Determinants of Antibiotics Misuse by the Parents in Children: A Survey From Northern Region of Saudi Arabia
Objectives: To investigate knowledge, beliefs and practices associated with parental antibiotic misuse.
Methods: This cross sectional study was conducted among the parents visited 4 major shopping malls (selling medicines) of Tabuk, Saudi Arabia from June to December 2015. Self-prescription of antibiotics for a child in the past year was defined as antibiotic misuse was noted.
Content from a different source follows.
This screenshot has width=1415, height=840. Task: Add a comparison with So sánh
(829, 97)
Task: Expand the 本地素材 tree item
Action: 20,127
Results: From 610 parents (60.5% mothers and 39.5% fathers) 11.6% reported selfprescription. Responded parents differed by age, education, number of children and profession. Parents responded that antibiotics should be used for runny nose, sore throat, cough and fever (50%); to reduce symptom severity and duration (57.7%), should be stopped on clinical improvement (28.7%), are effective in viral infections (68.6%) and if used by the other family members should be given to the children (20.1%). Determinants of misuse in a multivariable model, were income, number of kid, type of infection treated last year, knowledge of diseases requiring antibiotics, or being unsure, using same antibiotics used by the other family person, unsure of such use and adjusting for the type of responding parent. Logistic regression model shows that those who incorrectly had knowledge that any type of infection with fever needs to be treated by antibiotics had twice the odds of misusing antibiotic (AOR: 2.17, 95%CL: 1.19-3.96), Parents who believed that it was acceptable to administer the same antibiotics to their children that were used for a similar illness by any other family member in the past; had thrice the Odds of using non-prescribed antibiotics (AOR=3.01, 95% CI=1.77-5.37). Similarly, those who were not sure about the use of prior antibiotics by any other family member were also three times more likely to misuse antibiotics (AOR:3.00,95%CI/ :1.00-9.01). Parents reporting monthly income of less than SAR 5000 had twice the Odds of misusing anti biotics (OR:2.00,95% CI:1.05-3.83).
Conclusion: Parents having low income, more than two kids below 12 years age, low education level, inappropriate beliefs and practices are vulnerable for misusing antibiotics in their children.